To confirm your restarted validator is correctly waiting for the 80%: a. Look for N% of active stake visible in gossip log messages b. Ask it over RPC what slot it's on: solana --url http://127.0.0.1:8899 slot. It should return SLOT_X until we get to 80% stake

Thanks!

Step 7. Wait and listen

Monitor the validators as they restart. Answer questions, help folks,

Troubleshooting

80% of the stake didn't participate in the restart, now what?

If less than 80% of the stake join the restart after a reasonable amount of time, it will be necessary to retry the restart attempt with the stake from the non-responsive validators removed.

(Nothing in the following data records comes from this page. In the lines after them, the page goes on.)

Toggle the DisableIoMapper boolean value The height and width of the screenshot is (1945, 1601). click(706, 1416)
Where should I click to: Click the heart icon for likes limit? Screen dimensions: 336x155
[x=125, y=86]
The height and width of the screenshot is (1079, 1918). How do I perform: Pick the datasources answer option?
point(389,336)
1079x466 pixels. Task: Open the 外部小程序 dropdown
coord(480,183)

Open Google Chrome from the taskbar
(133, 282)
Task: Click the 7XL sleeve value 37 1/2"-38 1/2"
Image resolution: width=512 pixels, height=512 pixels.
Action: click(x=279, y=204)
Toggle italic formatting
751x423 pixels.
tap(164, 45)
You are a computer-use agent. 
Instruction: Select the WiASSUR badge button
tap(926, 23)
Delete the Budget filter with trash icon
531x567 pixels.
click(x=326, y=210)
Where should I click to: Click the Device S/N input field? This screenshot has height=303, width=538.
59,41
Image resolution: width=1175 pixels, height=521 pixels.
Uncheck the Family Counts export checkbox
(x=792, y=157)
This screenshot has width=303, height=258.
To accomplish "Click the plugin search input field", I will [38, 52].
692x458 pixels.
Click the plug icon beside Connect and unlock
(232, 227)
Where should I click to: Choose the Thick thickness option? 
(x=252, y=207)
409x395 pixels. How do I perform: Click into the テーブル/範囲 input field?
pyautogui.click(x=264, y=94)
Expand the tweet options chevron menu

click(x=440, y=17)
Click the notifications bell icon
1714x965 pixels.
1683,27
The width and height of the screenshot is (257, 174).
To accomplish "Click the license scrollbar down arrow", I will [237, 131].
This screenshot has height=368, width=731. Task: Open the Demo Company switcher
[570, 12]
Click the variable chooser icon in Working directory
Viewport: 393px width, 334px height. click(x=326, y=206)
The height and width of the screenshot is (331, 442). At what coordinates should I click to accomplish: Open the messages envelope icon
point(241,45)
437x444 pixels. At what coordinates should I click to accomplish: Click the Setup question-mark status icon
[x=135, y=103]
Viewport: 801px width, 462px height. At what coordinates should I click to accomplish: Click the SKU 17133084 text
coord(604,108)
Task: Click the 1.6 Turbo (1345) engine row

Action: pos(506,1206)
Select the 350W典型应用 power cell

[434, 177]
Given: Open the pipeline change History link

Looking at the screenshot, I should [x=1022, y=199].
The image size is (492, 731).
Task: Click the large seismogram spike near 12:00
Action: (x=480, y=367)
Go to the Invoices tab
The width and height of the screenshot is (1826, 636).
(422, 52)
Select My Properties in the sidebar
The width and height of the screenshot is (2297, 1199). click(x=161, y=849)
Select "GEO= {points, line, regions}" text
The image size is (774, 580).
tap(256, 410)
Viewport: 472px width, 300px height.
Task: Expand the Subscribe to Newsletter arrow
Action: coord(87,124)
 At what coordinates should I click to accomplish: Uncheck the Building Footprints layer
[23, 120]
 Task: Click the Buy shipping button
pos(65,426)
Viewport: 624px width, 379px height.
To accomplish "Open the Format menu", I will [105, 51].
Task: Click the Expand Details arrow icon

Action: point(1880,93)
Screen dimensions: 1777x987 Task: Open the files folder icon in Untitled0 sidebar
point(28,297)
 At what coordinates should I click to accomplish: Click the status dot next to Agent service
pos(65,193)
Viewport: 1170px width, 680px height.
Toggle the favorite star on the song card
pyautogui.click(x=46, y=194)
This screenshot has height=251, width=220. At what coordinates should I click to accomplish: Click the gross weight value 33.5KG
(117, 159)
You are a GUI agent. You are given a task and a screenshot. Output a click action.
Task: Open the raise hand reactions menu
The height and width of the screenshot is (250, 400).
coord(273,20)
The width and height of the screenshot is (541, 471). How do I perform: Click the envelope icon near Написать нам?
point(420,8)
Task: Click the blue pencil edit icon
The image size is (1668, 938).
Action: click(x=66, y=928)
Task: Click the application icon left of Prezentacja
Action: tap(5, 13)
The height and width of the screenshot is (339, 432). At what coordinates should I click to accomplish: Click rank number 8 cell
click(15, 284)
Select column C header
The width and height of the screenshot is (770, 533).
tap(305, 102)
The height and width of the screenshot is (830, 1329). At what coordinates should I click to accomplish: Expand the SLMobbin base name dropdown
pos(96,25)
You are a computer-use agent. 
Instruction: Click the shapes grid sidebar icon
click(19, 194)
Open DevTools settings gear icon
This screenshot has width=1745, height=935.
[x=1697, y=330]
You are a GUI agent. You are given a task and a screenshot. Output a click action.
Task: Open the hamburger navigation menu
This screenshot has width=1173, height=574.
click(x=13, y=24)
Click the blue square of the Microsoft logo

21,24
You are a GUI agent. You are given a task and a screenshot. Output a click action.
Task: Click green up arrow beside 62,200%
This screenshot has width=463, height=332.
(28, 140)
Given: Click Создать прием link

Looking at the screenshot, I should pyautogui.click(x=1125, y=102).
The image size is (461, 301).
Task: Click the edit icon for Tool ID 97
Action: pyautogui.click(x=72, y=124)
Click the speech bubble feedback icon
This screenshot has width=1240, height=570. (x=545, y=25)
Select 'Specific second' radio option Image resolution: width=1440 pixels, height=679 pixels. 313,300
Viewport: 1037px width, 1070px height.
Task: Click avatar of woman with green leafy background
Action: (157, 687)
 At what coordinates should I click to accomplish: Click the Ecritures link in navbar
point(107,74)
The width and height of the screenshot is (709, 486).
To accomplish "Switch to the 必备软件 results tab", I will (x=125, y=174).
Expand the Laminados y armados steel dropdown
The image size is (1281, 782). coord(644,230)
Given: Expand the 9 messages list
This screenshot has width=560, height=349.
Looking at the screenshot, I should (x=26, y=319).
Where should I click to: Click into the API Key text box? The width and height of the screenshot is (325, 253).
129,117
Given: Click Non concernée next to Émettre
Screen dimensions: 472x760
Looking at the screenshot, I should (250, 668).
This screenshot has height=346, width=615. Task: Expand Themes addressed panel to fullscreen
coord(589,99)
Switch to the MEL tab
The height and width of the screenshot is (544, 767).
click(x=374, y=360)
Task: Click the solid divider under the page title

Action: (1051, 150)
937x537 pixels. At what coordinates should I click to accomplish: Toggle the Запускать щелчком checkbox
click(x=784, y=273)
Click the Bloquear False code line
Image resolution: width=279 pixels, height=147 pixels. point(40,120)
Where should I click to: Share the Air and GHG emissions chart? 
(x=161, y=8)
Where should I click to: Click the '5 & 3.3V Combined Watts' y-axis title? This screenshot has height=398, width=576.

The community should identify and come to social consensus on the set of non-responsive validators. Then all participating validators return to Step 4 and create a new snapshot with additional --destake-vote-account <PUBKEY> arguments for each of the non-responsive validator's vote account address

$ agave-ledger-tool -l ledger create-snapshot SLOT_X ledger --hard-fork SLOT_X \
--destake-vote-account <VOTE_ACCOUNT_1> \
--destake-vote-account <VOTE_ACCOUNT_2> \
.
.
--destake-vote-account <VOTE_ACCOUNT_N> \

This will cause all stake associated with the non-responsive validators to be immediately deactivated. All their stakers will need to re-delegate their stake once the cluster restart is successful.